Pull every "text" line out of the data below.

*** Opening The data ***

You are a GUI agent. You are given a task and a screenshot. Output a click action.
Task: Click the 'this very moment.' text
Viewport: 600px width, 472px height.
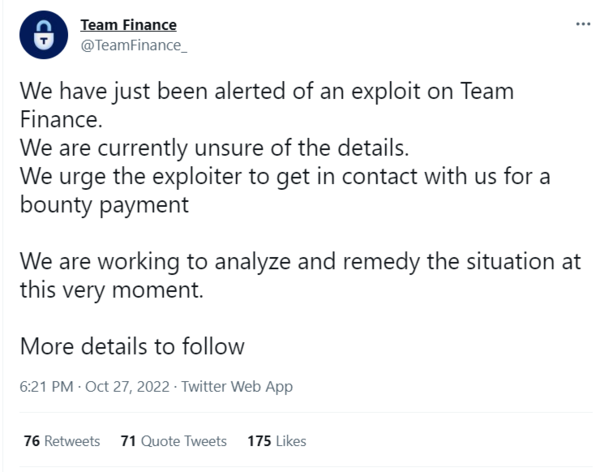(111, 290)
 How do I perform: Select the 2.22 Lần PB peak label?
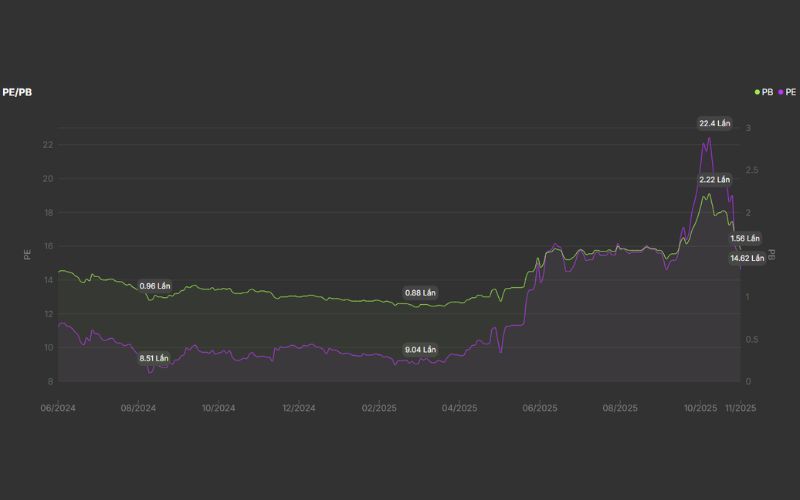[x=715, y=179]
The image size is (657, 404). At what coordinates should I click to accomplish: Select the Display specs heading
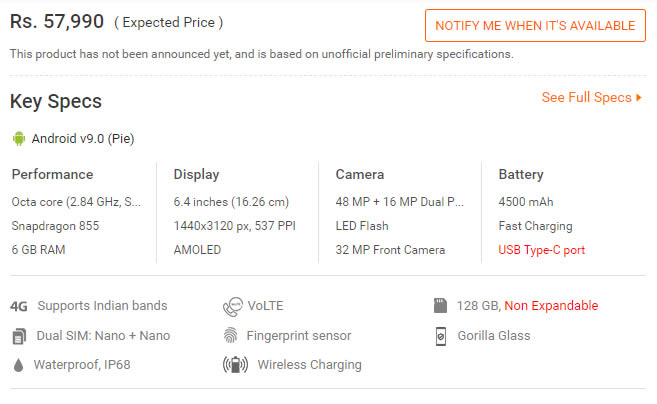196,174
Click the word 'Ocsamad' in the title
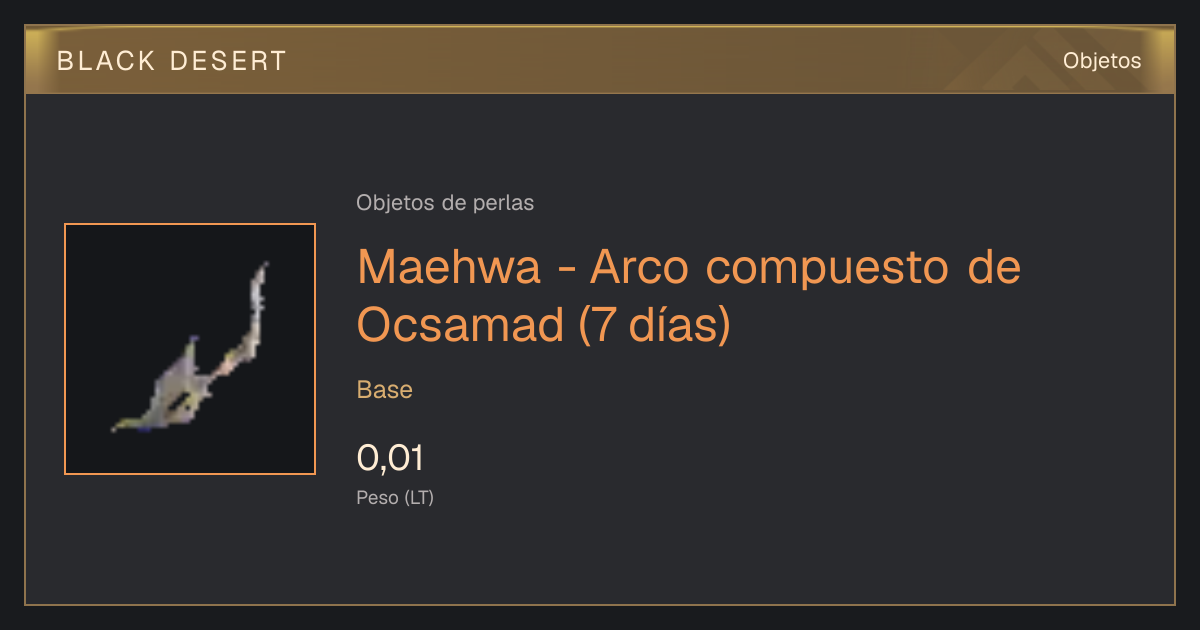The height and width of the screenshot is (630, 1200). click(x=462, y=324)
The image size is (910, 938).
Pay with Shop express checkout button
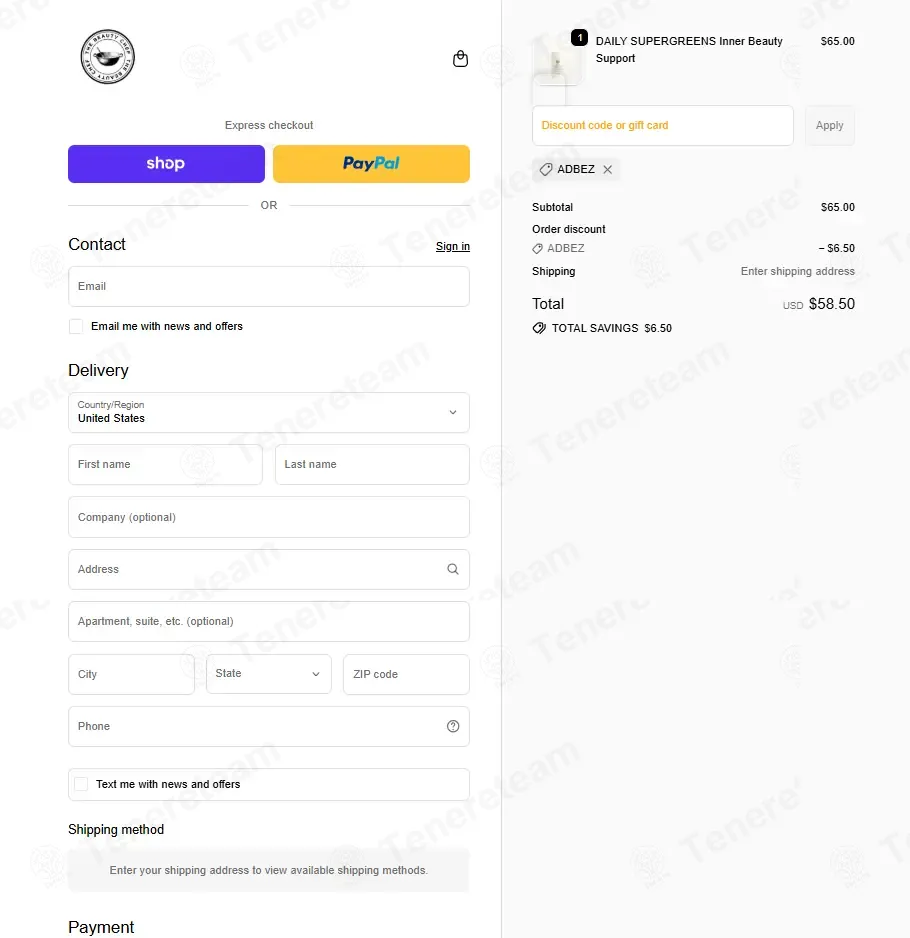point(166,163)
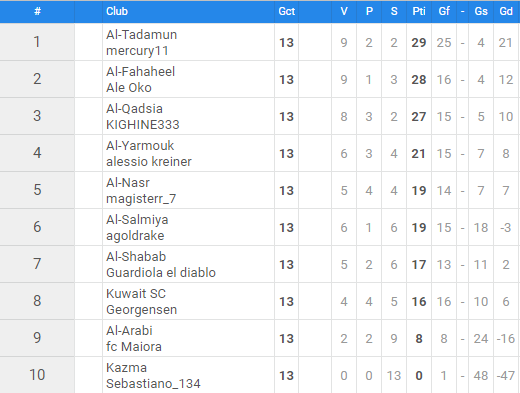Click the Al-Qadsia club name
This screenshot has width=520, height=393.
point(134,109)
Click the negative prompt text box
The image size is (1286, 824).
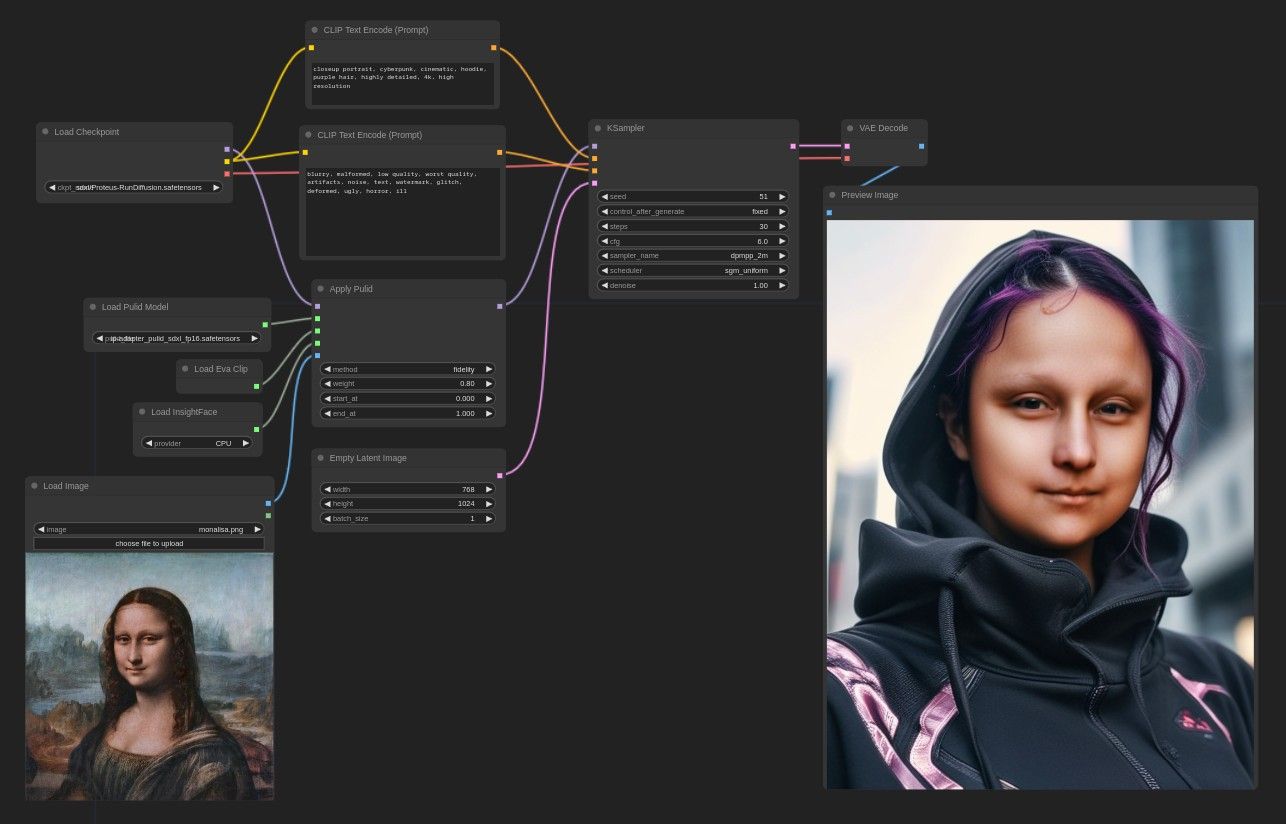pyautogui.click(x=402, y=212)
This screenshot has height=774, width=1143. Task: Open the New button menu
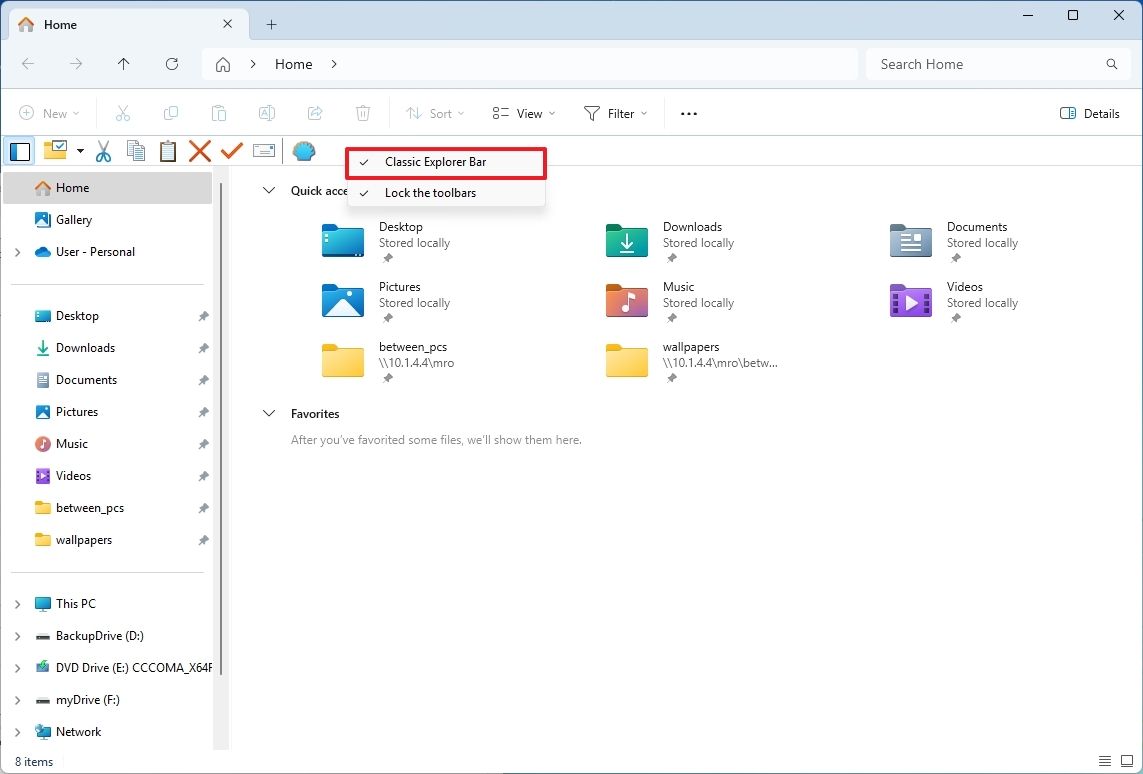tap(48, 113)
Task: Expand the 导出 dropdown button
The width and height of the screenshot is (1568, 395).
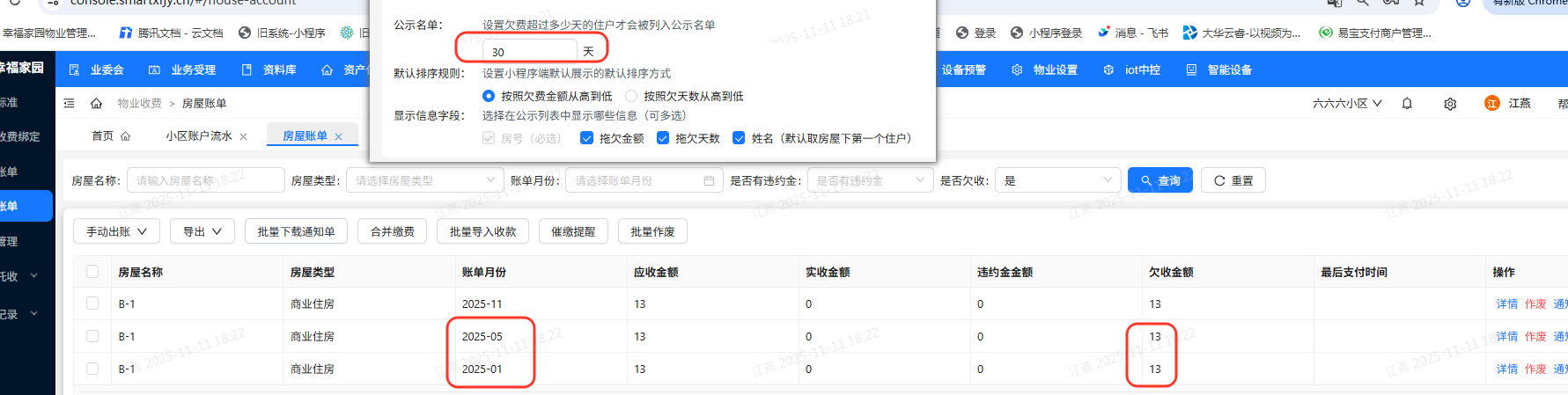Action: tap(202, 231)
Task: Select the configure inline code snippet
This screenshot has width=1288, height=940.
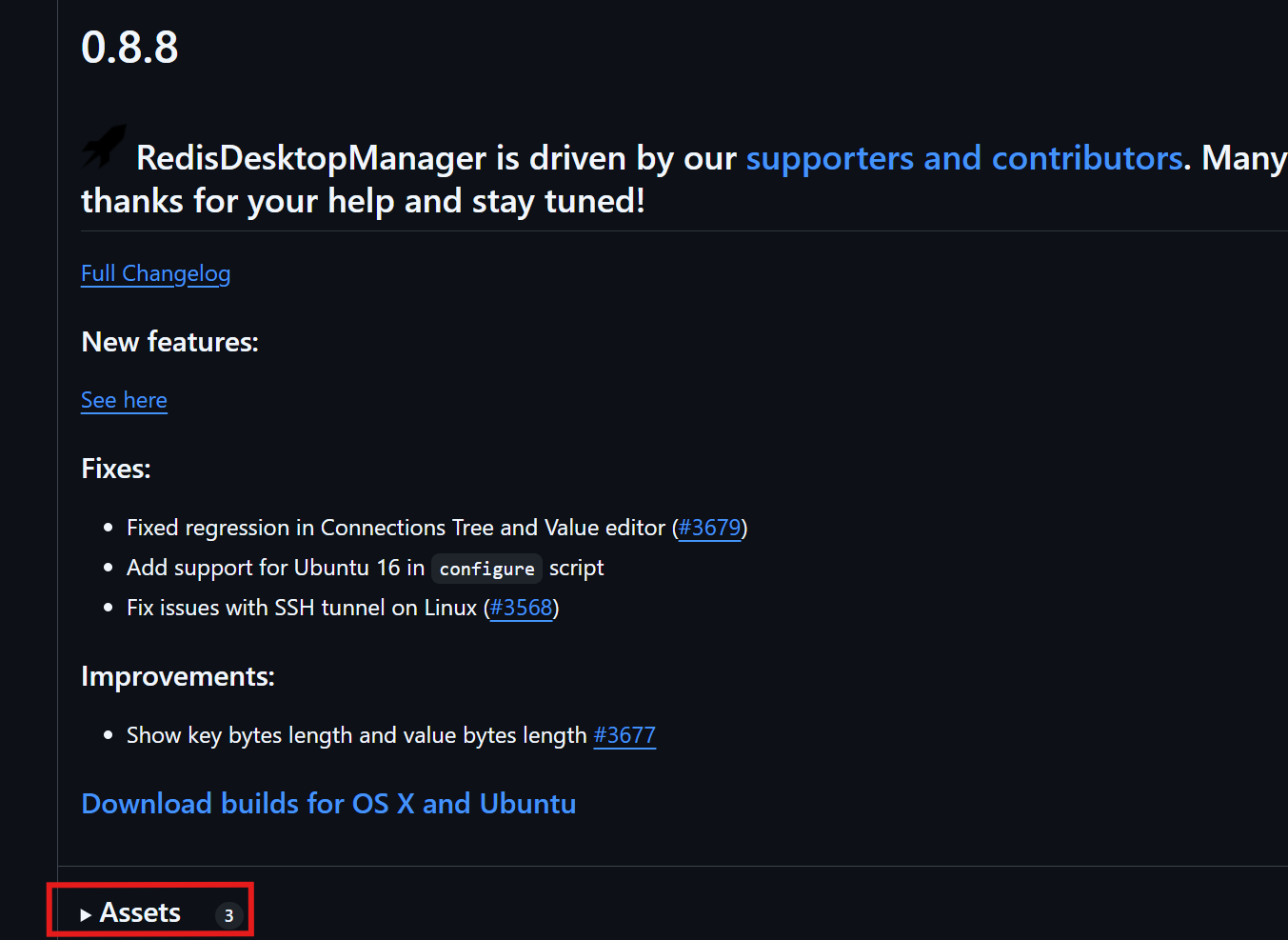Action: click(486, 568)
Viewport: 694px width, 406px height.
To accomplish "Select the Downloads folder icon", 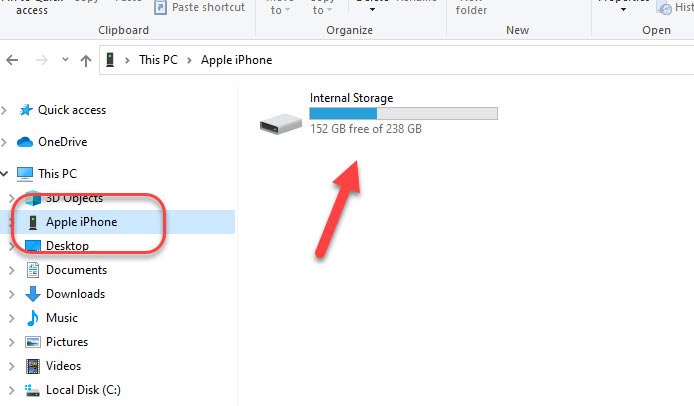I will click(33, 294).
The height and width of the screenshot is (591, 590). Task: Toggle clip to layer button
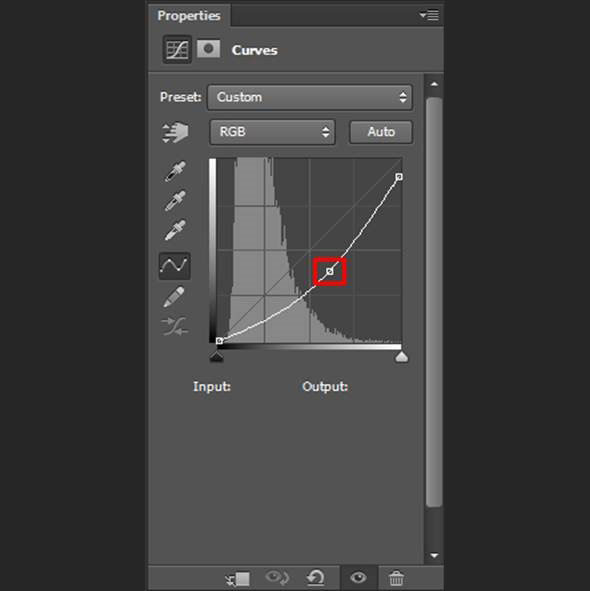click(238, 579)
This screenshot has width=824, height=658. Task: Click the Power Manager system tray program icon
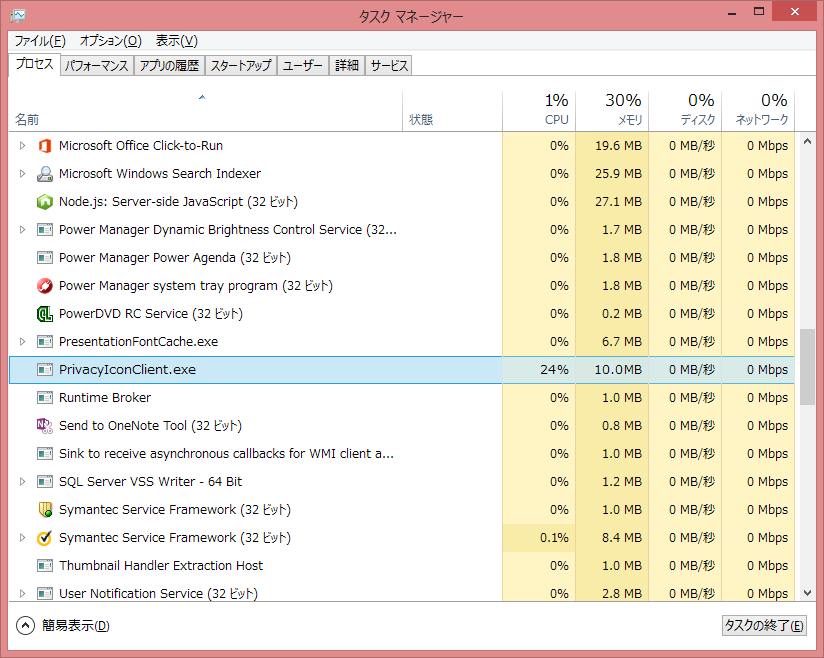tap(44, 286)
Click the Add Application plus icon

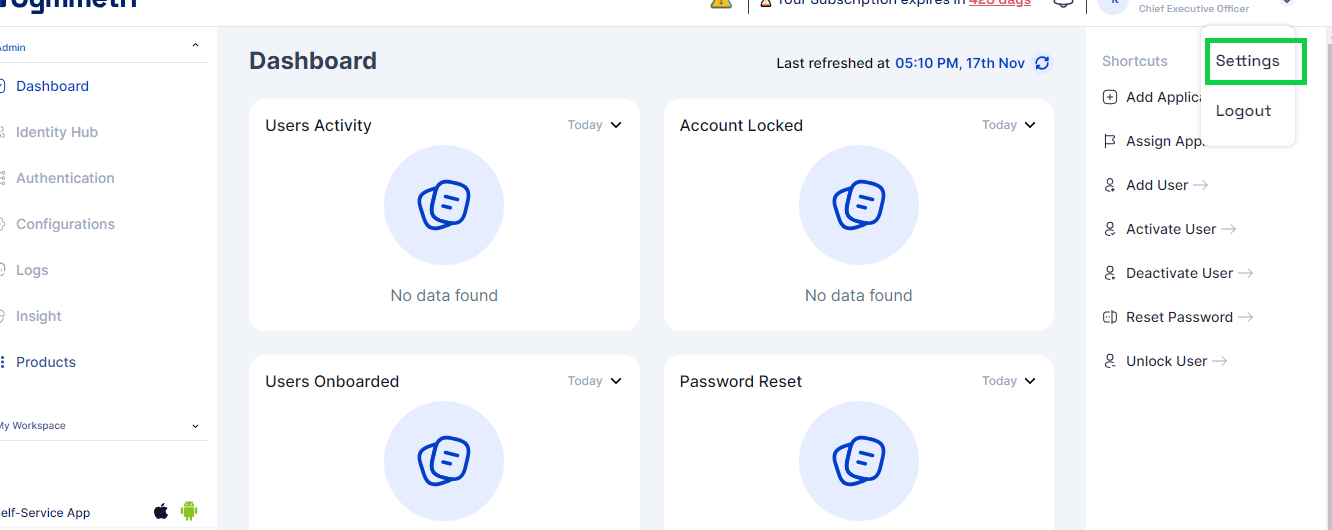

*** Closing The data ***

Written answer
Task: Click the 'this very moment.' text
Click the negative prompt text box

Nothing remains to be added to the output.